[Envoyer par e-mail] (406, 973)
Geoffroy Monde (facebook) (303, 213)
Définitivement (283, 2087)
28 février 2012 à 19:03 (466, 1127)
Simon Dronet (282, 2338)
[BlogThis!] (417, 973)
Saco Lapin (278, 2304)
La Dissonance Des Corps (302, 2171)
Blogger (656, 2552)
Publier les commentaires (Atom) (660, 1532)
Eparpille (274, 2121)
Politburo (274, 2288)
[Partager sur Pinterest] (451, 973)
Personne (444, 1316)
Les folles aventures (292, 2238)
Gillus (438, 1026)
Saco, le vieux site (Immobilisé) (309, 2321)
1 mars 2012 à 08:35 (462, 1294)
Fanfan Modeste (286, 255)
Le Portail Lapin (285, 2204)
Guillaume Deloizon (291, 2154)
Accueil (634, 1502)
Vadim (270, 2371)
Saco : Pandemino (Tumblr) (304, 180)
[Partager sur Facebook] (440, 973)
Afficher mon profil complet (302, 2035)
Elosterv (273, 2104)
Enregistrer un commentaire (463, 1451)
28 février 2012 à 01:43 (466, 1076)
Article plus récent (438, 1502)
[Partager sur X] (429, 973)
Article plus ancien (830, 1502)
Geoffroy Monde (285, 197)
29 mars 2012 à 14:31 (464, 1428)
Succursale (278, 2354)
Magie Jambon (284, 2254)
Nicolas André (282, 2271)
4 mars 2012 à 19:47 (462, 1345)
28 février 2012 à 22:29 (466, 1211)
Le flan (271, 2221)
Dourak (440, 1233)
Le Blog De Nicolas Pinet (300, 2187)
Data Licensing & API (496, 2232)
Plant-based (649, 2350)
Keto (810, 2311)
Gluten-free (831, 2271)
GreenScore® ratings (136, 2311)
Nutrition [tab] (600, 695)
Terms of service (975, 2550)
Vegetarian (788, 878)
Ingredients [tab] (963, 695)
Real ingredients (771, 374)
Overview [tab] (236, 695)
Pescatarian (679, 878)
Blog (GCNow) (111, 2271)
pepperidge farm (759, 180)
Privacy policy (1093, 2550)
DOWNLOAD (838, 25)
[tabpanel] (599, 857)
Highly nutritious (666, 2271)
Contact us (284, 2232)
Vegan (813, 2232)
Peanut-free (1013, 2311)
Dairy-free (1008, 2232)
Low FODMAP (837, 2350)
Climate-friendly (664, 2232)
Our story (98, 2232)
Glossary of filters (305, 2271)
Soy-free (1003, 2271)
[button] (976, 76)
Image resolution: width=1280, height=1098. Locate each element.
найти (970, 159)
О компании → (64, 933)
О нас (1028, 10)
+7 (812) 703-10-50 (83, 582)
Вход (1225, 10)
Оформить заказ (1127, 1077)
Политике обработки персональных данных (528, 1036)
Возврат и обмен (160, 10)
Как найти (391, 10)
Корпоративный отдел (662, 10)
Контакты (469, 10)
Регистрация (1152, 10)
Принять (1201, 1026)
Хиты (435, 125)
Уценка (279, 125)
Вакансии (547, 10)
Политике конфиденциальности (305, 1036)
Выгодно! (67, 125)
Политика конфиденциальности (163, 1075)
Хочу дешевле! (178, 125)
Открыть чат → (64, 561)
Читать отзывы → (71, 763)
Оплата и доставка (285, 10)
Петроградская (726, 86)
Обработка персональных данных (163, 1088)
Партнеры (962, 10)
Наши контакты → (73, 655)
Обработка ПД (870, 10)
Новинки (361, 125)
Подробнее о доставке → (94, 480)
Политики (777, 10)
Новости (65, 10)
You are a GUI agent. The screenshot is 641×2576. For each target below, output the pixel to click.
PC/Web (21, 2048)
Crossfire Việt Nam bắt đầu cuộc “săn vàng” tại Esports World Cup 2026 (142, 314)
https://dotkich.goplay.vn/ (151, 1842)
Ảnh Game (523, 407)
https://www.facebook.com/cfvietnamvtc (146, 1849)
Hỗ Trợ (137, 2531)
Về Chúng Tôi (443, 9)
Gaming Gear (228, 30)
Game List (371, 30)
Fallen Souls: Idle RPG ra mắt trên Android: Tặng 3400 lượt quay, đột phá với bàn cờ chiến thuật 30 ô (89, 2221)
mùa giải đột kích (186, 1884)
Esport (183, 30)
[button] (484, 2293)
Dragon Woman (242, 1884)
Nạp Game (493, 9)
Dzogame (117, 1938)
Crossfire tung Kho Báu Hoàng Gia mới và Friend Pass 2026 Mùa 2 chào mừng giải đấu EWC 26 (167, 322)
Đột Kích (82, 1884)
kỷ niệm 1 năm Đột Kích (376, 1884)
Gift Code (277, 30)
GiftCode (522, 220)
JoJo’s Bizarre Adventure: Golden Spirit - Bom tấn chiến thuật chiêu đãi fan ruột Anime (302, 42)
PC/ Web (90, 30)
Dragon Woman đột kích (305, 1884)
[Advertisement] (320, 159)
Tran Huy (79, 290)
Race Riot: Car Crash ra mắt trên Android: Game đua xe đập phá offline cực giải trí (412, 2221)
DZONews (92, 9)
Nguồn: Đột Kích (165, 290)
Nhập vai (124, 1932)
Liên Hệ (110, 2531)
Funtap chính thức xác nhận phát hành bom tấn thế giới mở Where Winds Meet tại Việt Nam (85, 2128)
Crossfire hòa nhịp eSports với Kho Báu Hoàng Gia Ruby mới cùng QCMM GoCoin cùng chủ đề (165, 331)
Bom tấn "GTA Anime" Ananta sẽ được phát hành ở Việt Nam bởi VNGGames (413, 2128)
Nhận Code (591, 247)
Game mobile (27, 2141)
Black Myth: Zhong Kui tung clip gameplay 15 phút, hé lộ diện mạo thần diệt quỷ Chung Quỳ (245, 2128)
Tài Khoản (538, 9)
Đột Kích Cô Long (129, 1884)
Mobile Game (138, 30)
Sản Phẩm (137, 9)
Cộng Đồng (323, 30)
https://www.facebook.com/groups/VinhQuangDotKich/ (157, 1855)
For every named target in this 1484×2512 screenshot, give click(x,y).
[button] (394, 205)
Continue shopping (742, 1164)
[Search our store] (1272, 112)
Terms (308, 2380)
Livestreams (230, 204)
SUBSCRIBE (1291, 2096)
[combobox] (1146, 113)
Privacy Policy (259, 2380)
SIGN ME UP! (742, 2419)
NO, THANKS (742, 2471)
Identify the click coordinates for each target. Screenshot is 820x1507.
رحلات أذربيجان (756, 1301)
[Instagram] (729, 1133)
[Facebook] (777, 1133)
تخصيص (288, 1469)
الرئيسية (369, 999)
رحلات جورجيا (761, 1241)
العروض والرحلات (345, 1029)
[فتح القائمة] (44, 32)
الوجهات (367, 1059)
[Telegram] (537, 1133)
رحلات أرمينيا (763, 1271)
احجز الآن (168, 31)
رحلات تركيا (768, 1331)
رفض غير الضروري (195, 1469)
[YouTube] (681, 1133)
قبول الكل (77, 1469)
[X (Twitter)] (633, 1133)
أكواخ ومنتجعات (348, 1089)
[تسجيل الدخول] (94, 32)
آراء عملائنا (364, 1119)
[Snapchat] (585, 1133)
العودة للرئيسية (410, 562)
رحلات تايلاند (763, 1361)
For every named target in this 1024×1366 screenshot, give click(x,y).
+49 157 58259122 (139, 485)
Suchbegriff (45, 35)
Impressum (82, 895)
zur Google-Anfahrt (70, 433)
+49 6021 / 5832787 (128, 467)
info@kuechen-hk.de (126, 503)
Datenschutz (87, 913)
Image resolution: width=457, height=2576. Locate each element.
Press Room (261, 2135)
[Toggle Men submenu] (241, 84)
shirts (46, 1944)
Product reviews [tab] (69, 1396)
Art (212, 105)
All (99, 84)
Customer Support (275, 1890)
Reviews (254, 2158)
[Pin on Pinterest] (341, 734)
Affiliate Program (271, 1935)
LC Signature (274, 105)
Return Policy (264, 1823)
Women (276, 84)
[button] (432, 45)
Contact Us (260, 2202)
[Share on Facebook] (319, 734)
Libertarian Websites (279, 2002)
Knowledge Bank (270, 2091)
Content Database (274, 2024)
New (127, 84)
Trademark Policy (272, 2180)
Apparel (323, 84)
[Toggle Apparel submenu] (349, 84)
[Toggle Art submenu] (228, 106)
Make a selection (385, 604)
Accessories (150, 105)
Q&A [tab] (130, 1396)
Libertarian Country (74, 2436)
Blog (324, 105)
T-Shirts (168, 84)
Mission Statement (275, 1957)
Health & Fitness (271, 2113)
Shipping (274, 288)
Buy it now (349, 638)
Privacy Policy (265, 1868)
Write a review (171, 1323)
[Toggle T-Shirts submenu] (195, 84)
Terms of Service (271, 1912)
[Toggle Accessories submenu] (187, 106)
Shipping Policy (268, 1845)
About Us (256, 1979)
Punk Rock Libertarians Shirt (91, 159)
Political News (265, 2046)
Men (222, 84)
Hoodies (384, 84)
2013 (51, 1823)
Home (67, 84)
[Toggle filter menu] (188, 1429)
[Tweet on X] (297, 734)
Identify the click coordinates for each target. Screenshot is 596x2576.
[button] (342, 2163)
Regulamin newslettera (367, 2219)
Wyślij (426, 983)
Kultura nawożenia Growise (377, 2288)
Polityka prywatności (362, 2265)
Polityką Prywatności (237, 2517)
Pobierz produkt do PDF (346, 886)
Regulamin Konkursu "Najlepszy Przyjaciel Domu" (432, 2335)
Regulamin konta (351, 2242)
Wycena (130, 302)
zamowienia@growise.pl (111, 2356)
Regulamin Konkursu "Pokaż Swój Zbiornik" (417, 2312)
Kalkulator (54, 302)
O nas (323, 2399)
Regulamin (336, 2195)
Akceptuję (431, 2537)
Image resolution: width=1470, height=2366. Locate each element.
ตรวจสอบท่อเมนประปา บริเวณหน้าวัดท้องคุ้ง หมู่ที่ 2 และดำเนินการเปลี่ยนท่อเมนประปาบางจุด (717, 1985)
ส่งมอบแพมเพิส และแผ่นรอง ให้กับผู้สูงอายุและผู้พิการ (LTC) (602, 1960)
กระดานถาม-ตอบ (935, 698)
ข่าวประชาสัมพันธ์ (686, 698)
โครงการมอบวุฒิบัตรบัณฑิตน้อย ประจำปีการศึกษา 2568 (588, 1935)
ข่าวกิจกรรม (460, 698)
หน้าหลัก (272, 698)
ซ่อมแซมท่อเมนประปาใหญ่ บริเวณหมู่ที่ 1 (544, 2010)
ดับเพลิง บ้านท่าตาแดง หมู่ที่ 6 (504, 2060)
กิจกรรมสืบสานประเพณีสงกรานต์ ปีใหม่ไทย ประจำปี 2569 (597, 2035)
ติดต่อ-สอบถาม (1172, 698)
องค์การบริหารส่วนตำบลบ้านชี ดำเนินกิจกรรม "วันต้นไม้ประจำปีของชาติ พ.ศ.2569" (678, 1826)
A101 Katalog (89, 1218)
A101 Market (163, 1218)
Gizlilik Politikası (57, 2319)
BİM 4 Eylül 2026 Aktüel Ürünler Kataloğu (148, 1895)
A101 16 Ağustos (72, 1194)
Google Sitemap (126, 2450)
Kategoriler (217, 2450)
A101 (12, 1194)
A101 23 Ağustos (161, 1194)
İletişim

PROBLEM TO WORK ON: Give back exactly the lines above starting at the line where "Privacy Policy (265, 1868)" appears and ending at the line where "zamowienia@growise.pl (111, 2356)" appears, both included, with no other lines.

SOLUTION FOR THIS TASK:
Privacy Policy (265, 1868)
Write a review (171, 1323)
[Toggle T-Shirts submenu] (195, 84)
Terms of Service (271, 1912)
[Toggle Accessories submenu] (187, 106)
Shipping Policy (268, 1845)
About Us (256, 1979)
Punk Rock Libertarians Shirt (91, 159)
Political News (265, 2046)
Men (222, 84)
Hoodies (384, 84)
2013 (51, 1823)
Home (67, 84)
[Toggle filter menu] (188, 1429)
[Tweet on X] (297, 734)
Identify the click coordinates for each target. Screenshot is 596x2576.
[button] (342, 2163)
Regulamin newslettera (367, 2219)
Wyślij (426, 983)
Kultura nawożenia Growise (377, 2288)
Polityka prywatności (362, 2265)
Polityką Prywatności (237, 2517)
Pobierz produkt do PDF (346, 886)
Regulamin Konkursu "Najlepszy Przyjaciel Domu" (432, 2335)
Regulamin konta (351, 2242)
Wycena (130, 302)
zamowienia@growise.pl (111, 2356)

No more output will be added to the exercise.